OK so I've downloaded the ESX VSA demo and setup two nodes.
I have a single site, and a single cluster containing both nodes.
The cluster has a virtual IP.
I have a couple of volumes, each set to 2-way replication.
I can continuously ping the virtual IP so long as the node that is the virtual manager is up and running, if I power that node off (either via the CMC or to simulate the failure of a link or node) I lose the ability to ping the virtual IP, and of course my test server loses access to iSCSI volumes.
I believe I need to move the virtual manager, but it doesn't seem to give any option to do this in the CMC if it thinks the virtual manager is running on the failed/down node, it just says the manager is offline and I seem to go around in a circle where I can't make the other node the virtual manager until I stop the existing virtual manager - which of course I can't do as that node could be down/on fire which is the whole point :-)

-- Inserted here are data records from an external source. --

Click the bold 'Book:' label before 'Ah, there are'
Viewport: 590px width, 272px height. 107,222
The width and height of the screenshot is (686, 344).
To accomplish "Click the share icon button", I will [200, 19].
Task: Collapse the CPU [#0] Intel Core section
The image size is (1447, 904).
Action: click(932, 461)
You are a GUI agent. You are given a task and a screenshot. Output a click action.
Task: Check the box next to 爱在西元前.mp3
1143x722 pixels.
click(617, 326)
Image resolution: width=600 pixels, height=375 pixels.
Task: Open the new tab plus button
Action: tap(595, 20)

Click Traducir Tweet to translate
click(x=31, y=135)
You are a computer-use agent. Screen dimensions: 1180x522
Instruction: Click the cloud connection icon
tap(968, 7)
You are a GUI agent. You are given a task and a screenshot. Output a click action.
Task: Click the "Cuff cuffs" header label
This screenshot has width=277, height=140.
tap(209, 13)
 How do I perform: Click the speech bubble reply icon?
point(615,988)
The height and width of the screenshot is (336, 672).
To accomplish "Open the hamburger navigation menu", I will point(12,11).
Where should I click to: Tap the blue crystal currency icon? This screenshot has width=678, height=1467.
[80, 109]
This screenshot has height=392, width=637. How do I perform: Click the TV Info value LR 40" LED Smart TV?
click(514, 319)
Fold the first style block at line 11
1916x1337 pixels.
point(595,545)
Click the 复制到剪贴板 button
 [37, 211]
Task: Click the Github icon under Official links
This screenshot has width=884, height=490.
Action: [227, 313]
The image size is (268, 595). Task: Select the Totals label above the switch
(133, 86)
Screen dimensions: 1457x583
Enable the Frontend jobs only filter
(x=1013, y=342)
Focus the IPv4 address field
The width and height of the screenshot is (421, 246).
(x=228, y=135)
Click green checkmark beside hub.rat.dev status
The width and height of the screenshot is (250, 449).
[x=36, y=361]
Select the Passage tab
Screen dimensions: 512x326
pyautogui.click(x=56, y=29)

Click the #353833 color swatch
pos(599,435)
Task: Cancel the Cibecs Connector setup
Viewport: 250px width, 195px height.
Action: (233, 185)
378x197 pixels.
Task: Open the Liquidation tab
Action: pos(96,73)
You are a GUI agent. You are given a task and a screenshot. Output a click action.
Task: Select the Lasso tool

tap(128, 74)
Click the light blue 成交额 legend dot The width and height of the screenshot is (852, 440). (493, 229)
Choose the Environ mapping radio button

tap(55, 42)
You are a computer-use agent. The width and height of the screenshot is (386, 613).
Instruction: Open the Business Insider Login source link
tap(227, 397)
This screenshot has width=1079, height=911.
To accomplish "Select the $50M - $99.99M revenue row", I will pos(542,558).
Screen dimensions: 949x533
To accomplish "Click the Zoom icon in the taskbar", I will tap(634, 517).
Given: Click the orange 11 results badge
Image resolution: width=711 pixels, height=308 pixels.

I guess I'm doing something wrong, and as much as I read the manual I don't know what?
Note: If you are the author of this question and wish to assign points to any of the answers, please login first.For more information on assigning points ,click
here
The concept with the Virtual Manager is a manual failover process. You just add a node to the Virtual Manager in case of a failure.
I recommend to use the FOM (Failover Manager) running on another host (could be Virtual Server or VMware Workstation or VMware Player). The FOM runs always instead of the Virtual Manager. FOM is the decision maker in case of a failure and works automatically.
Under normal operating circumstances you should not have a virtual manager running - it should be started manually on the surviving node when a failure occurs thus restoring quorum and access to the volumes.
Using a Failover Manager is definitely the best solution for your environment as it will run all of the time and will maintain quorum and access to the volumes during the periods when one of your nodes is offline for whatever reason.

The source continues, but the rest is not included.